一茶記念館の今年度二回目の講座を昨日24日に聞いた。
演題は、「
一茶の『方言雑集』とふるさと北信濃のことば」で、信州大学名誉教授・馬瀬良雄さんが話された。
小林一茶は『
方言雑集』という語彙集をまとめたが、それには生地である柏原の方言を中心に、江戸言葉や全国を回る中で書きとめた方言や俗語が、さらには当時既にあった『
物類称呼』という全国方言事典からの孫引き言葉などが掲載されているとのこと。
「信濃の方言の文法に関わる記載」、「信濃の方言の語彙に関わる記載」、「北信濃のことば」という分類で、具体的な表現例をもとに説明され、大変興味深いものであった。 特に、後半で増田さんという方が、「
三水・赤塩の談話集」として、「3月下旬にあるお婆さんが年上のお婆さんを訪ねる」という想定で語られた会話が何とも心地良いものであった。 宮沢賢治の作品を地元言葉で語るという会があったり、岩手県遠野市の「昔話語り部」というのがあるが、あのようなものに近い雰囲気で郷愁を感じさせるものであった。
初めに話された、次代に残したい信州の言葉の第一は「
ズク」だそうで、ズクはやや否定的な意味で使われるが、逆にズクのある人をZUKU-MANだと講師の学生時代に言っておられたとも披露されていた。

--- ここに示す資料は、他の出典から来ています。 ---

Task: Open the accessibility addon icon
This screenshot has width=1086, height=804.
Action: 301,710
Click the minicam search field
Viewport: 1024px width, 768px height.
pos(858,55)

最後に、秋山郷で収録した話し言葉を聞かせていただいたが、残念ながら全く理解できなかった。 しかし、その話し方は、万葉や平安時代から永々と続いてきたものだとか、その歴史の深さに驚いた。
講座を終えた所で、参加者の中に大井の川村さんという方がおられ、川村さんは「
一茶の信濃方言と江戸語」と題された方言集を自費で発行され、その一部を配布しても良いということで、頂いてきた。 一茶句を勉強するには座右の書になるのではと大事にして行きたい。 また、本書の巻末には、「一茶の方言と現在の旧富士里村中村の方言を対比する」という研究もあり、大変興味深い内容となっている。